Ibuprofen or ozagrel increases NO release and l-nitro arginine induces TXA2 release from cultured porcine basilar arterial endothelial cells

The vascular resting tone of the porcine basilar artery appears to be mostly maintained by a balance between spontaneously released nitric oxide (NO) from endothelial cells and thromboxane (TX) A2 from endothelial and smooth muscle cells. However the precise role of the interaction between the above two substances in the control of vascular tone is unclear. We attempted to clarify the interaction between NO and TXA2 using cultured porcine basilar arterial endothelial cells.
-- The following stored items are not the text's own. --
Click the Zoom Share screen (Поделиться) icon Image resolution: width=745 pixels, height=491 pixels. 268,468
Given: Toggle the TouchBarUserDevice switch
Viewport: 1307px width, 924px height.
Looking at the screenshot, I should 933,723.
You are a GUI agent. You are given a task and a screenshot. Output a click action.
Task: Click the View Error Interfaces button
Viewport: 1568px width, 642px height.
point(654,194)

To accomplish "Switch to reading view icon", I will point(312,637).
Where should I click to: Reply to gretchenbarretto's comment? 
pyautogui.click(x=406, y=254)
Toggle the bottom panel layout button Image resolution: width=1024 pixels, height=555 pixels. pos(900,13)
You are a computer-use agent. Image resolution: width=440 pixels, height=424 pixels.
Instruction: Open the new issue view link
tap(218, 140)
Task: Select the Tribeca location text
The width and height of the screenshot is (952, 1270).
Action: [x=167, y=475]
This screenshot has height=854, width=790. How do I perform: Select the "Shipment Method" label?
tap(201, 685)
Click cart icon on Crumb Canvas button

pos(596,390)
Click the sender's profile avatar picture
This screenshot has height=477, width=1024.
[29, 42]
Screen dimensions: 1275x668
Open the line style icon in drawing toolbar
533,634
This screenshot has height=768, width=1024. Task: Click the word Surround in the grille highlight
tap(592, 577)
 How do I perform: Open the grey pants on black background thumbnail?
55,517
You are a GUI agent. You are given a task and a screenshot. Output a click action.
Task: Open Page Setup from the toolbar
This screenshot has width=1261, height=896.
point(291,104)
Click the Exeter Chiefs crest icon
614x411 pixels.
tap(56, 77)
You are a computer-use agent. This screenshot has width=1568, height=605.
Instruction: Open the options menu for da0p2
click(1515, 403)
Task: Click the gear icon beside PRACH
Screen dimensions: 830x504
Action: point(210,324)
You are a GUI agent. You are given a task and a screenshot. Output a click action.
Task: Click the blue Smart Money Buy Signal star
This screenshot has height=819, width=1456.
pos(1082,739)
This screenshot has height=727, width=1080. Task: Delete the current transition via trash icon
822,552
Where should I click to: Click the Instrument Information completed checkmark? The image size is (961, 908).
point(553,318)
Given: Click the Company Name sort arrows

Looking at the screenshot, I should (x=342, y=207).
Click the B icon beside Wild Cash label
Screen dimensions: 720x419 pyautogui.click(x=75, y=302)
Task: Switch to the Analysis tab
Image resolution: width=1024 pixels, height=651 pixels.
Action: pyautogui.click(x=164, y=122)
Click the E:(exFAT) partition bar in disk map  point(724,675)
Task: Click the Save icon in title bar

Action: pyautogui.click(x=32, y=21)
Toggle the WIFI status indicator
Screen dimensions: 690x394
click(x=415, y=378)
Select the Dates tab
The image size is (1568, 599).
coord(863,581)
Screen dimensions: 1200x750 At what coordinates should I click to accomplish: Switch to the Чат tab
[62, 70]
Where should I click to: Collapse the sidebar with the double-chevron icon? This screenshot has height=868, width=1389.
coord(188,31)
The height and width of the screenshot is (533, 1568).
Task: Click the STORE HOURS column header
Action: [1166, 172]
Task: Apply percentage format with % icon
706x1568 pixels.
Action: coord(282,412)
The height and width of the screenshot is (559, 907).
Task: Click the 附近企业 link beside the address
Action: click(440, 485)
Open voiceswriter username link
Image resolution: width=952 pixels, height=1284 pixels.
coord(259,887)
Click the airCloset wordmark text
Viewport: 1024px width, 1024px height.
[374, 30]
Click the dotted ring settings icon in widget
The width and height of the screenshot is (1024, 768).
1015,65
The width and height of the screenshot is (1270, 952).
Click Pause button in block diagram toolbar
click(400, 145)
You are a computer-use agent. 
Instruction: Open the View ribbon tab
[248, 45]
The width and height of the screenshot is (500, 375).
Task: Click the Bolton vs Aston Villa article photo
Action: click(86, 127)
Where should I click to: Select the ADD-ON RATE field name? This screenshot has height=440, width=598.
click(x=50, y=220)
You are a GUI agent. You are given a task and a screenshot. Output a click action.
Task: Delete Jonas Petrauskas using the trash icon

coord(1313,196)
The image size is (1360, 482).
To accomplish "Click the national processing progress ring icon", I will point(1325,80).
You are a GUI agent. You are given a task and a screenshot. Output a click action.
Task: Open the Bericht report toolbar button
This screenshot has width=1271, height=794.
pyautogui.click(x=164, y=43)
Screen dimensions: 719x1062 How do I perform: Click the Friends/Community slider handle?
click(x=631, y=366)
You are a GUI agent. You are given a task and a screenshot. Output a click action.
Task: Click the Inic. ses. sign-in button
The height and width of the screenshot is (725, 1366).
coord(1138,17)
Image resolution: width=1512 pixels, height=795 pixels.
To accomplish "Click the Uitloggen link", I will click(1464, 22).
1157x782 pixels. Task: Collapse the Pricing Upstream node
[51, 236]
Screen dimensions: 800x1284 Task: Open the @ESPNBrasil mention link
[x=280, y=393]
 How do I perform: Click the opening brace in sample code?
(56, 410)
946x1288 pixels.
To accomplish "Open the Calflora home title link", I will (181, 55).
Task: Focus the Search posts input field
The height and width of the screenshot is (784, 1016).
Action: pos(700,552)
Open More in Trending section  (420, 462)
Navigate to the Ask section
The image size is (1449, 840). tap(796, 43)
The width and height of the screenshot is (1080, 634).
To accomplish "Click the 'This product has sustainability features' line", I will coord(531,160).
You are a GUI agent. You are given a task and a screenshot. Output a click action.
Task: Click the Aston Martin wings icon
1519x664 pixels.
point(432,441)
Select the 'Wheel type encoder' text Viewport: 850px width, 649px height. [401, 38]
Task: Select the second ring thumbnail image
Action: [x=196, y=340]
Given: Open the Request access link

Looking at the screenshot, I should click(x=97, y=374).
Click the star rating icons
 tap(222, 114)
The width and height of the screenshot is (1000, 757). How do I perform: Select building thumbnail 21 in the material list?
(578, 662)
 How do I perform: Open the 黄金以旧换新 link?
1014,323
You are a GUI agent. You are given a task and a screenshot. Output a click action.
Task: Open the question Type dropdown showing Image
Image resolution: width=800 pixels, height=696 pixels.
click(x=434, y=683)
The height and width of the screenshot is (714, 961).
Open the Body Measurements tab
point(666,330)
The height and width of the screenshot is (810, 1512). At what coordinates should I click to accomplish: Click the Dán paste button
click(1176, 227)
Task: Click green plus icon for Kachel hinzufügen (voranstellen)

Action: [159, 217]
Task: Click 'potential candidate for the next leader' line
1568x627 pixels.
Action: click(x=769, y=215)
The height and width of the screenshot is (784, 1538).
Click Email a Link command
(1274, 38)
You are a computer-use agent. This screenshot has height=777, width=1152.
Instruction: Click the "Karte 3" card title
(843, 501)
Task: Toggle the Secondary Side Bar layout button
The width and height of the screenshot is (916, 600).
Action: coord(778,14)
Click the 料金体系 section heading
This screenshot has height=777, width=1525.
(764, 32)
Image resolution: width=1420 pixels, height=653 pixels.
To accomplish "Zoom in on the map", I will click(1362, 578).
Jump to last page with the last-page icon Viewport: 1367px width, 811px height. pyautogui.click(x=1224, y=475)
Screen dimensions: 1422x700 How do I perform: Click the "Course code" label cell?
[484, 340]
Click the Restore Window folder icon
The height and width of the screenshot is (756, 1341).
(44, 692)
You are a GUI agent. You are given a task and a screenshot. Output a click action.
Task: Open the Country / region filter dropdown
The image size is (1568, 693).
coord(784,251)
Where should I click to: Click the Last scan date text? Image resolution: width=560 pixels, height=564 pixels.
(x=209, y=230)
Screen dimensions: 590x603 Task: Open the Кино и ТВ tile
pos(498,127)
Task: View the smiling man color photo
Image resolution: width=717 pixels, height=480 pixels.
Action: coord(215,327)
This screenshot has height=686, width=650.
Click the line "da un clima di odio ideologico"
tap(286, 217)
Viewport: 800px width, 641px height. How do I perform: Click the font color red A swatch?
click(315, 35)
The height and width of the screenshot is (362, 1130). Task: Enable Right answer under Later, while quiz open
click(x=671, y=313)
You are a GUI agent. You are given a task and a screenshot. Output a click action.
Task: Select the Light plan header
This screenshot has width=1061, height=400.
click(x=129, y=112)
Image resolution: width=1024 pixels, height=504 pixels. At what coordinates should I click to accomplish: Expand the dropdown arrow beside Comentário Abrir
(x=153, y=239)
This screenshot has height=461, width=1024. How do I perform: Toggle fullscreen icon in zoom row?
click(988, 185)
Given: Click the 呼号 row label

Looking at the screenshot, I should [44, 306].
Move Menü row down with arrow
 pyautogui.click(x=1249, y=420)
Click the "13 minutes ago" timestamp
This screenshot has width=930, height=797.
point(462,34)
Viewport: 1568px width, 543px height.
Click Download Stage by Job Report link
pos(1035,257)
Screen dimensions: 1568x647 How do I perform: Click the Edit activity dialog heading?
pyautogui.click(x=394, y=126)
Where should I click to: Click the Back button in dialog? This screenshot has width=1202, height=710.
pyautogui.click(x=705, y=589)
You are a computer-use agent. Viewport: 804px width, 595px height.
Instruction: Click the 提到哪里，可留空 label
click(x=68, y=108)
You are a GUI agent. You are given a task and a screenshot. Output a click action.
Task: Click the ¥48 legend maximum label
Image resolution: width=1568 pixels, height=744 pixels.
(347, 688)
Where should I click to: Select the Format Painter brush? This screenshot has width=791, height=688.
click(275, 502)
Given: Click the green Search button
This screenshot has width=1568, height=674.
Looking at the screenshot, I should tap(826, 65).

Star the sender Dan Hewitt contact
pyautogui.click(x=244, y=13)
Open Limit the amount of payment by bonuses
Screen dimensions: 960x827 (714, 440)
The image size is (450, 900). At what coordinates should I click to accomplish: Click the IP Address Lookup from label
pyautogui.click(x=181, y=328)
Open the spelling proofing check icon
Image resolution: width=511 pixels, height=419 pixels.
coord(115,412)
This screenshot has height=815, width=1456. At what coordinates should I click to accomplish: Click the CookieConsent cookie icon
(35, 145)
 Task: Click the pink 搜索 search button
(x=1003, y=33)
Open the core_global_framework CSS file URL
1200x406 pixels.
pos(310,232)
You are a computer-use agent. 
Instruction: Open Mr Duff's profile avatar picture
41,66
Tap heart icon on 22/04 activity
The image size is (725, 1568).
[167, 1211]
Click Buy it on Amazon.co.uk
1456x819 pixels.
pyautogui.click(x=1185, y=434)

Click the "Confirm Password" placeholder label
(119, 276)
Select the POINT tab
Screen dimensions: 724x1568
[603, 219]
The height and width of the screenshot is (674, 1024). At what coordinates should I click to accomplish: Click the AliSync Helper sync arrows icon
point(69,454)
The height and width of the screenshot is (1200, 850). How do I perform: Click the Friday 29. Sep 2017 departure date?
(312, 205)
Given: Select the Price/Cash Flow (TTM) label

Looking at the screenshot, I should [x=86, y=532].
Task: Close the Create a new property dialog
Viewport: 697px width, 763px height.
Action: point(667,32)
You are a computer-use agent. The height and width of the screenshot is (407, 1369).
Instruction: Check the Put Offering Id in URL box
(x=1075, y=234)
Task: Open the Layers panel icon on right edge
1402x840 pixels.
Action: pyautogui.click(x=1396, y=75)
The cultured endothelial cells produced NO spontaneously, while TXB2 (a stable metabolite of TXA2) production remained below the detection limit. Ibuprofen (a COX inhibitor) and ozagrel (a TXA2 synthetase inhibitor) significantly increased the spontaneous production of NO, which was not affected by 1400W (an iNOS inhibitor). l-Nitro arginine (a NOS inhibitor) significantly induced TXB2 production. These results suggest that NO may inhibit COX or TXA2 synthetase, and that therefore inhibition of NOS might disinhibit COX or TXA2 synthetase, subsequently inducing TXA2 production. On the other hand, as TXA2 and other contractility-related prostaglandin(s) may inhibit NOS, therefore the inhibition of COX or TXA2 synthetase might disinhibit NOS, and then increase the spontaneous production of NO in porcine basilar arterial endothelial cells.